Written exercise — Can you arrange the data from the line with "Where should I click to: Click the m_ids" up to and including the line with "This screenshot has width=1435, height=1295." as a Markdown table with the columns No. and Data line, skipping any blank lines and leaving out the pictures?

Records for the task —
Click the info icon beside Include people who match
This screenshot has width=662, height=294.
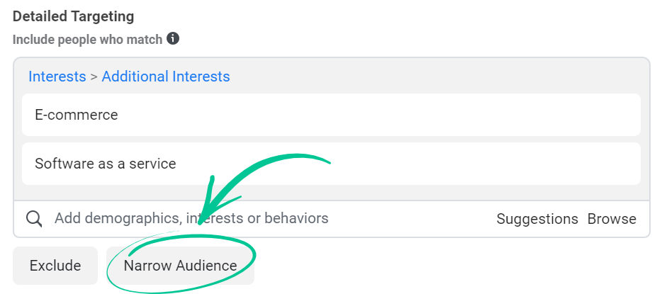173,39
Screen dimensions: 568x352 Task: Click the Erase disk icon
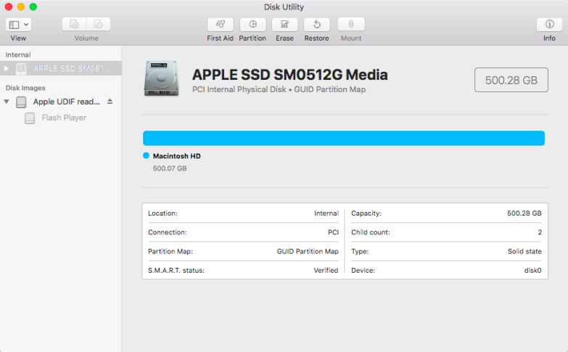[284, 24]
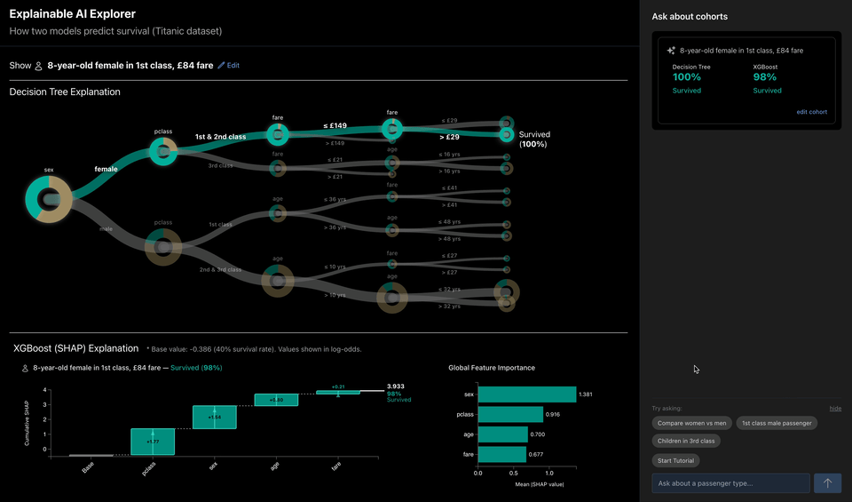Click the pclass SHAP waterfall bar

153,442
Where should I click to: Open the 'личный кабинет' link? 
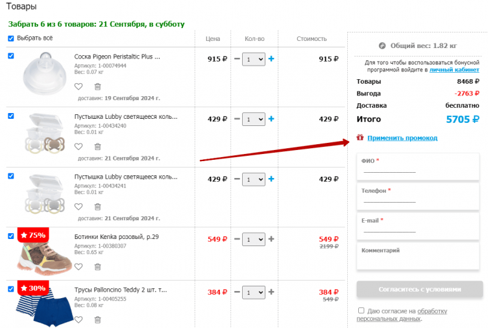[x=454, y=69]
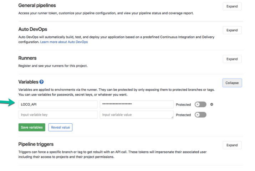Click the masked LOCO_API value field
This screenshot has height=171, width=255.
(137, 104)
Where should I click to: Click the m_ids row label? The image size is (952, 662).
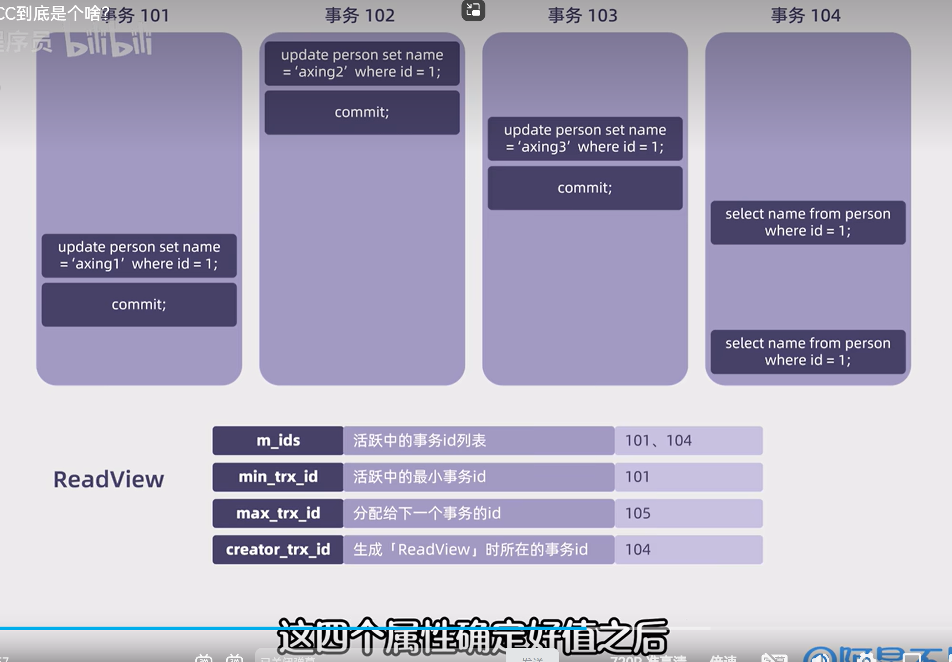tap(278, 440)
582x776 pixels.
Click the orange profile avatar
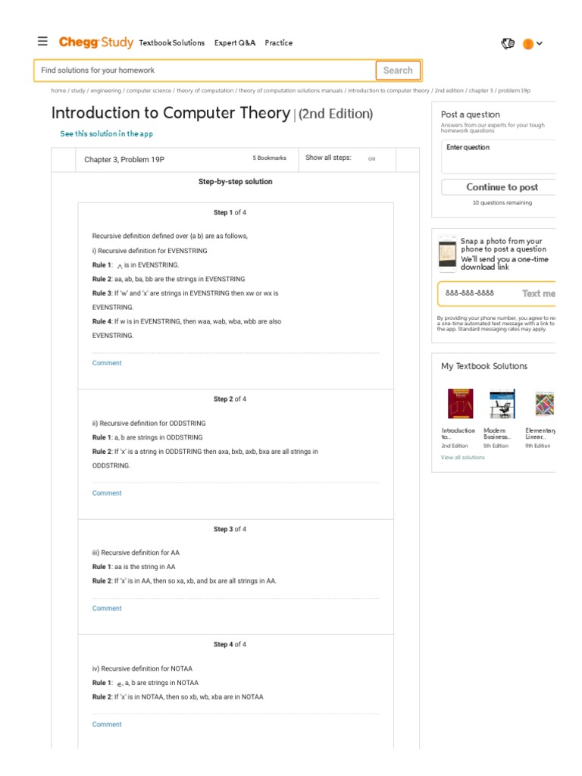pyautogui.click(x=528, y=44)
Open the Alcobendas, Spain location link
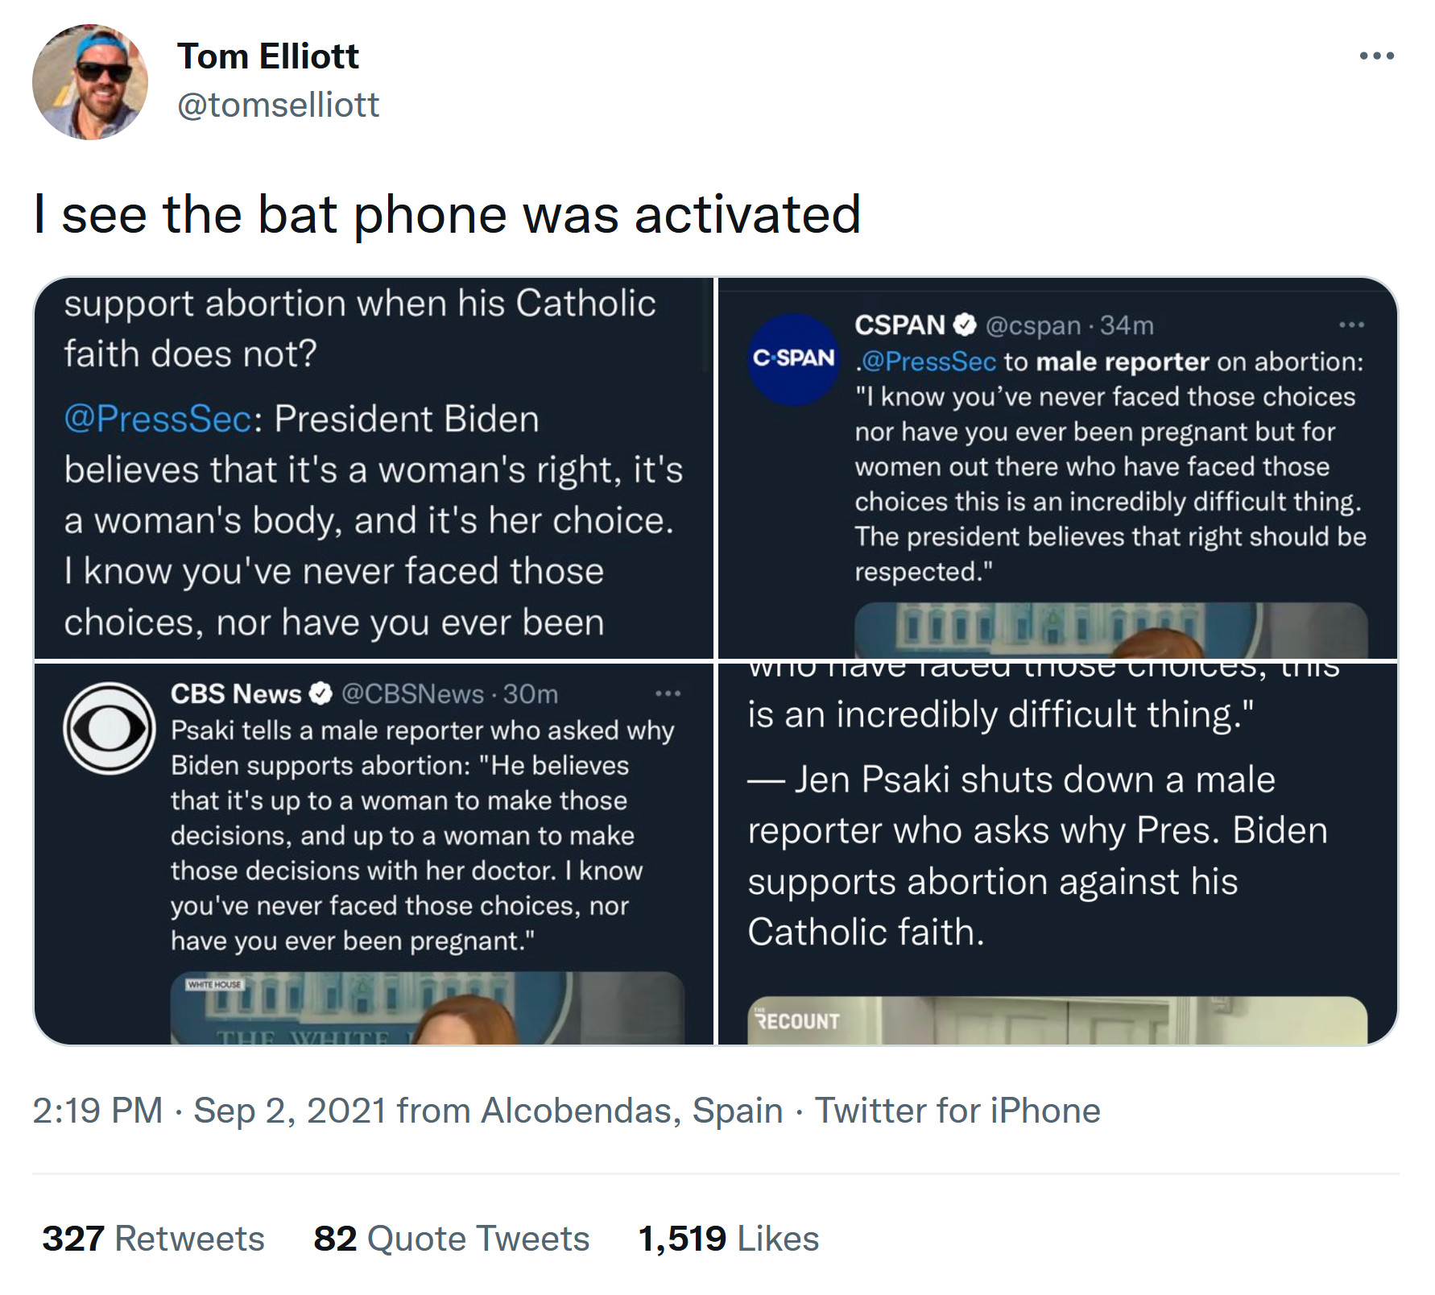This screenshot has width=1435, height=1295. pos(631,1111)
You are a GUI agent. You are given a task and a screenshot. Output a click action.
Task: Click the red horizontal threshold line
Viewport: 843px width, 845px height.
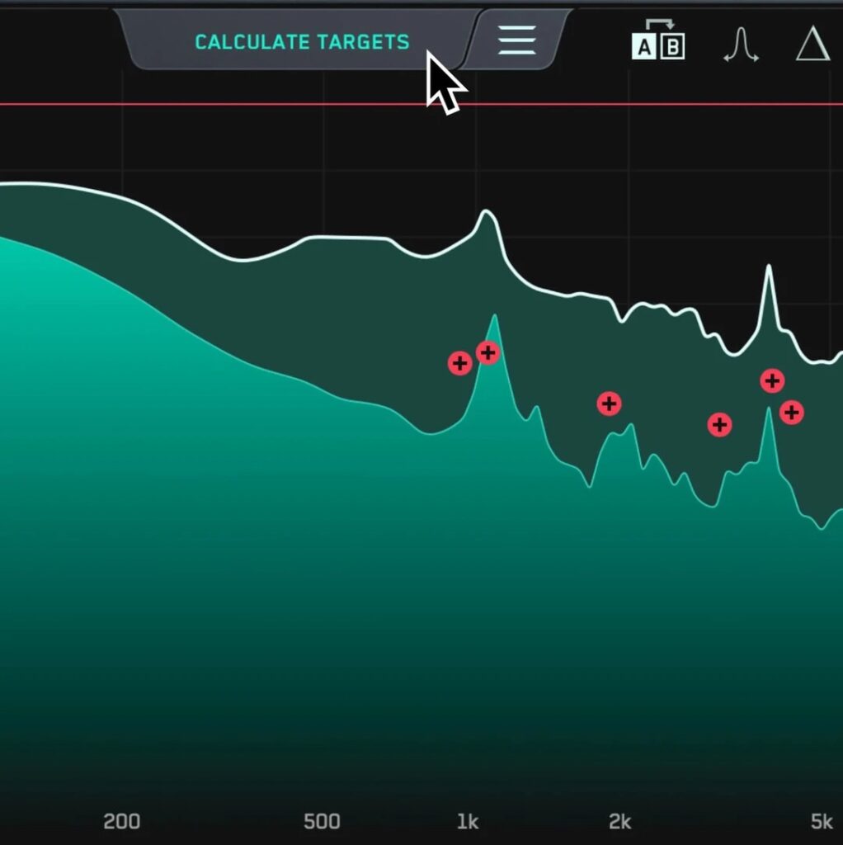pos(247,105)
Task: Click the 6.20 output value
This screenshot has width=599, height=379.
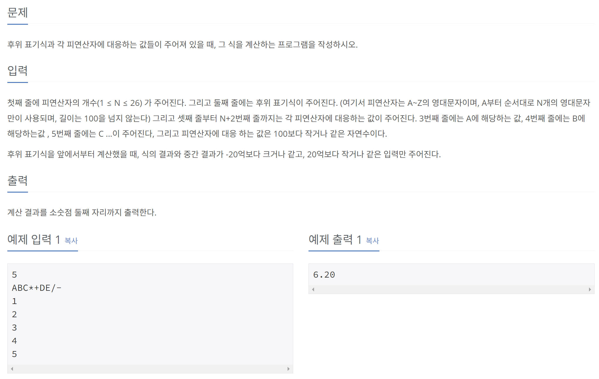Action: pyautogui.click(x=324, y=275)
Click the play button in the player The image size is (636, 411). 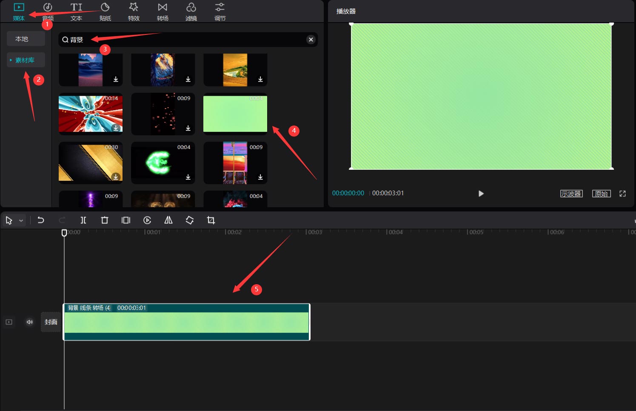tap(481, 193)
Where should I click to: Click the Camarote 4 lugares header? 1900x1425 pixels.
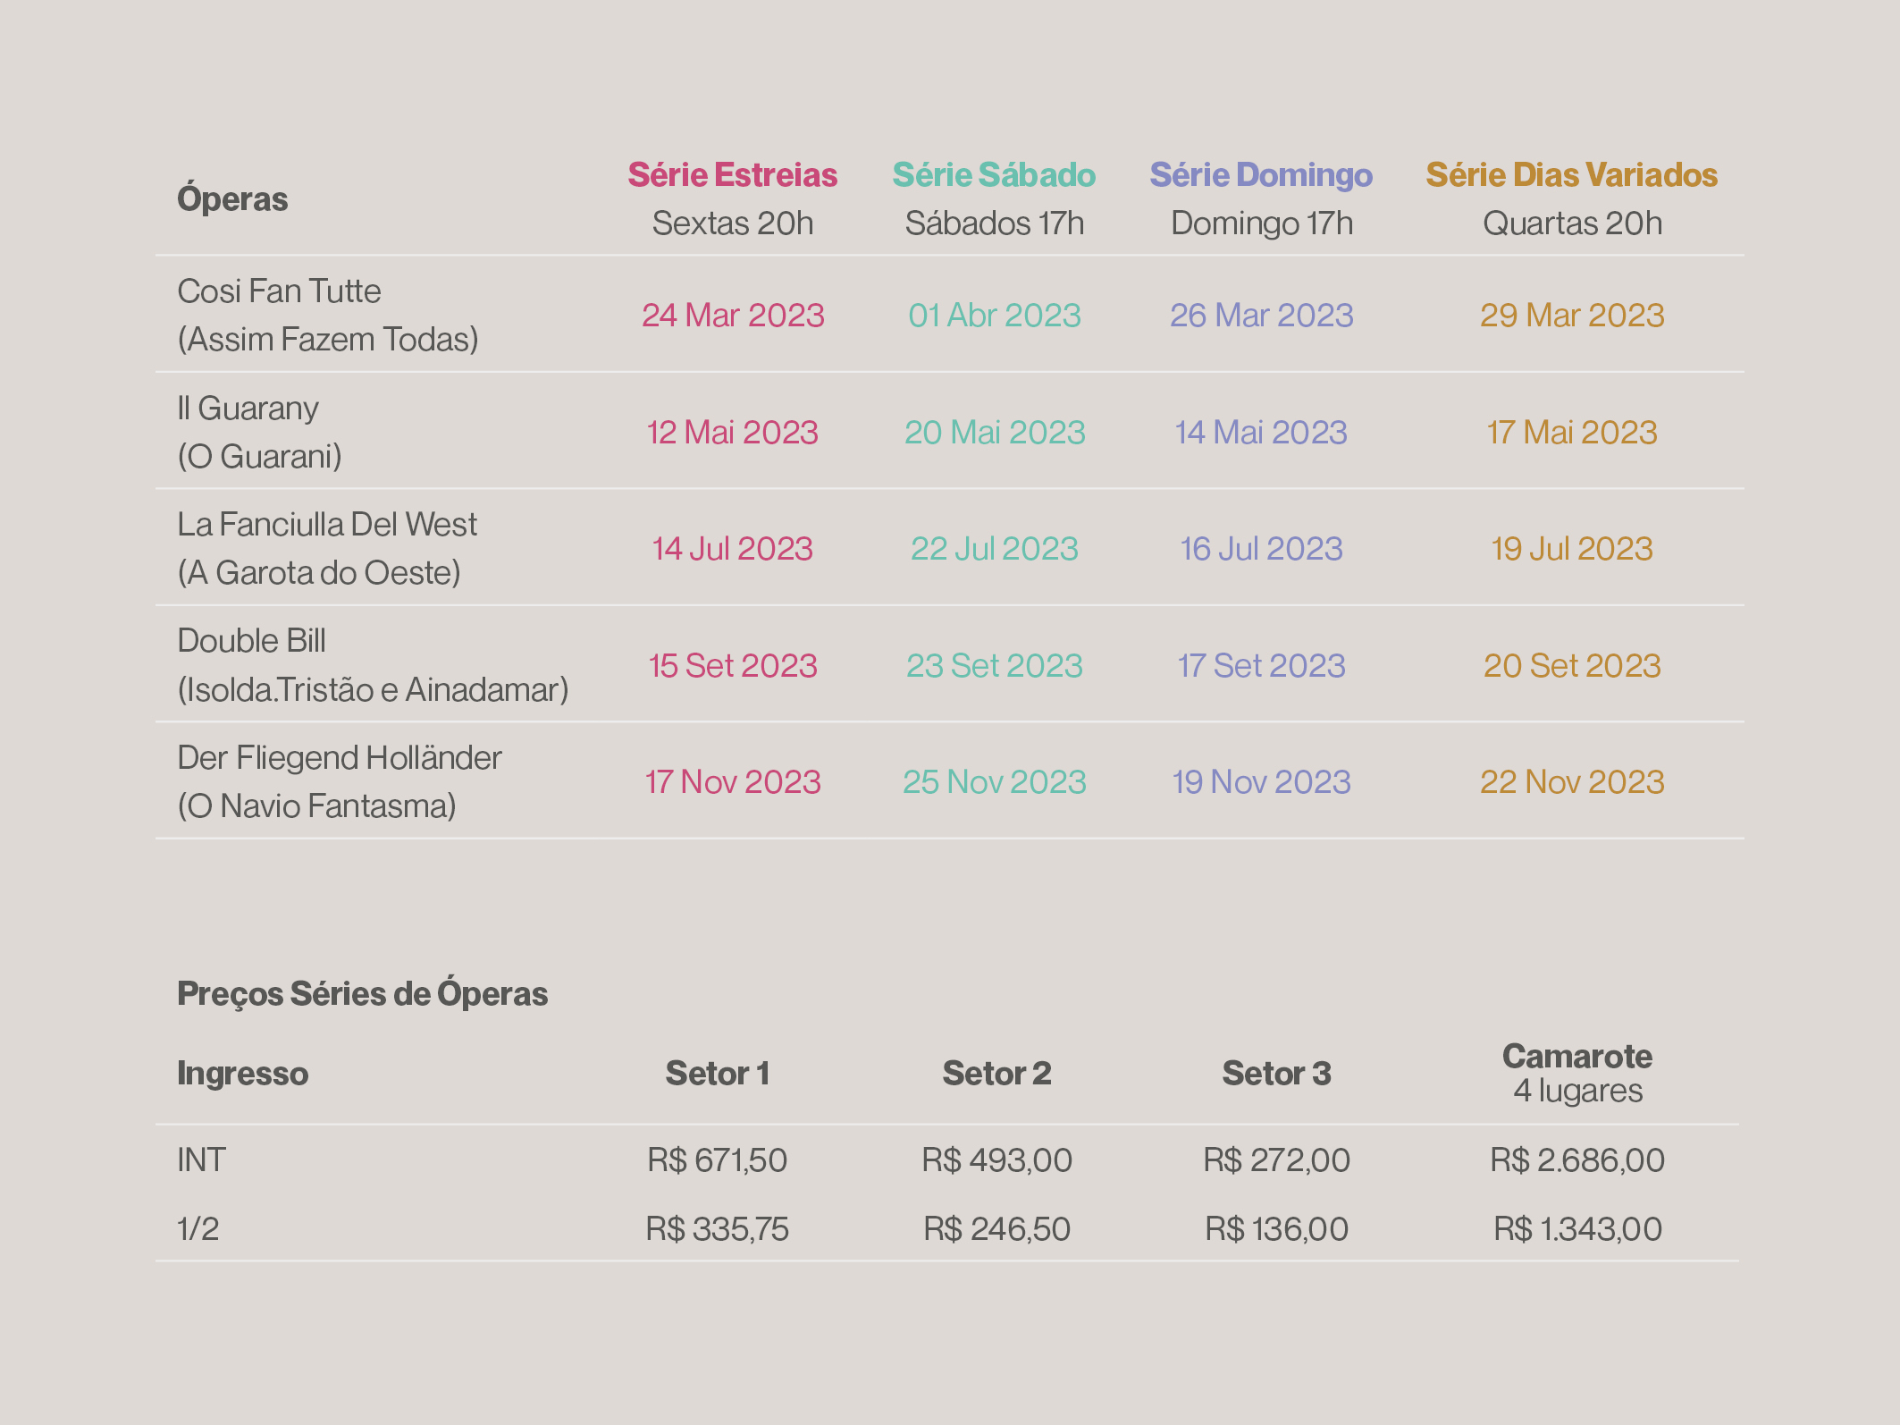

Result of this exercise —
| No. | Data line |
|---|---|
| 1 | Where should I click to: Click the m_ids row label? The image size is (952, 662). |
| 2 | tap(278, 440) |
| 3 | 582x776 pixels. |
| 4 | Click the orange profile avatar |
| 5 | pyautogui.click(x=528, y=44) |
| 6 | Open the Alcobendas, Spain location link |
| 7 | This screenshot has width=1435, height=1295. pos(631,1111) |